Saved data entries =
------------------------------------------------------------------------

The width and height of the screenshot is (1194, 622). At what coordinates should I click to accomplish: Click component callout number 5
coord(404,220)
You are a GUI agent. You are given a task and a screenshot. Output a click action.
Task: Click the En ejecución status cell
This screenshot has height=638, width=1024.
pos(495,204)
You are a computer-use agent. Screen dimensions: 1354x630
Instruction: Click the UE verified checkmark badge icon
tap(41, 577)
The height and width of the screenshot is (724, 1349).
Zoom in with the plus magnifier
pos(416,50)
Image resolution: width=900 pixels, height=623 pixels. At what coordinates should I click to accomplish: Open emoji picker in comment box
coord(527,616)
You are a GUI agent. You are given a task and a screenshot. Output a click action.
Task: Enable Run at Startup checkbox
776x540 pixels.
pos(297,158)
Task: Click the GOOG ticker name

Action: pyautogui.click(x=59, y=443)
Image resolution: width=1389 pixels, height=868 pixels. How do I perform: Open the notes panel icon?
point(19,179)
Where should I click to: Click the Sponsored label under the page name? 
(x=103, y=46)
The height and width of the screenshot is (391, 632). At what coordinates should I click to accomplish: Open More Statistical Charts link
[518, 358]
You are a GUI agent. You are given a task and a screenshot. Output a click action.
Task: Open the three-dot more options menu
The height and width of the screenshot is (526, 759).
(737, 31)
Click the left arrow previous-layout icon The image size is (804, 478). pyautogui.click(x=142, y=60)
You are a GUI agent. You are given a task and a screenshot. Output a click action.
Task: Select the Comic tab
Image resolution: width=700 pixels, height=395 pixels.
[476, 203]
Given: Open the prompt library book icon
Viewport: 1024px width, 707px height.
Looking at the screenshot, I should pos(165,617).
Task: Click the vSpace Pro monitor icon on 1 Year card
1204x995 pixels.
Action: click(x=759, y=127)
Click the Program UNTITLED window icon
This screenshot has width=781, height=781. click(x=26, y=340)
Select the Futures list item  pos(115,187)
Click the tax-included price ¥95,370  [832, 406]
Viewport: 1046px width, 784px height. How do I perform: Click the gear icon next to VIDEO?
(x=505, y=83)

------------------------------------------------------------------------

WHAT YOU NEED TO DO = All of the data above should be reproduced verbatim.

YOUR SOLUTION =
The width and height of the screenshot is (1194, 622). At what coordinates should I click to accomplish: Click component callout number 5
coord(404,220)
You are a GUI agent. You are given a task and a screenshot. Output a click action.
Task: Click the En ejecución status cell
This screenshot has height=638, width=1024.
pos(495,204)
You are a computer-use agent. Screen dimensions: 1354x630
Instruction: Click the UE verified checkmark badge icon
tap(41, 577)
The height and width of the screenshot is (724, 1349).
Zoom in with the plus magnifier
pos(416,50)
Image resolution: width=900 pixels, height=623 pixels. At what coordinates should I click to accomplish: Open emoji picker in comment box
coord(527,616)
You are a GUI agent. You are given a task and a screenshot. Output a click action.
Task: Enable Run at Startup checkbox
776x540 pixels.
pos(297,158)
Task: Click the GOOG ticker name

Action: pyautogui.click(x=59, y=443)
Image resolution: width=1389 pixels, height=868 pixels. How do I perform: Open the notes panel icon?
point(19,179)
Where should I click to: Click the Sponsored label under the page name? 
(x=103, y=46)
The height and width of the screenshot is (391, 632). At what coordinates should I click to accomplish: Open More Statistical Charts link
[518, 358]
You are a GUI agent. You are given a task and a screenshot. Output a click action.
Task: Open the three-dot more options menu
The height and width of the screenshot is (526, 759).
(737, 31)
Click the left arrow previous-layout icon The image size is (804, 478). pyautogui.click(x=142, y=60)
You are a GUI agent. You are given a task and a screenshot. Output a click action.
Task: Select the Comic tab
Image resolution: width=700 pixels, height=395 pixels.
[476, 203]
Given: Open the prompt library book icon
Viewport: 1024px width, 707px height.
Looking at the screenshot, I should pos(165,617).
Task: Click the vSpace Pro monitor icon on 1 Year card
1204x995 pixels.
Action: click(x=759, y=127)
Click the Program UNTITLED window icon
This screenshot has width=781, height=781. click(x=26, y=340)
Select the Futures list item  pos(115,187)
Click the tax-included price ¥95,370  [832, 406]
Viewport: 1046px width, 784px height. How do I perform: Click the gear icon next to VIDEO?
(x=505, y=83)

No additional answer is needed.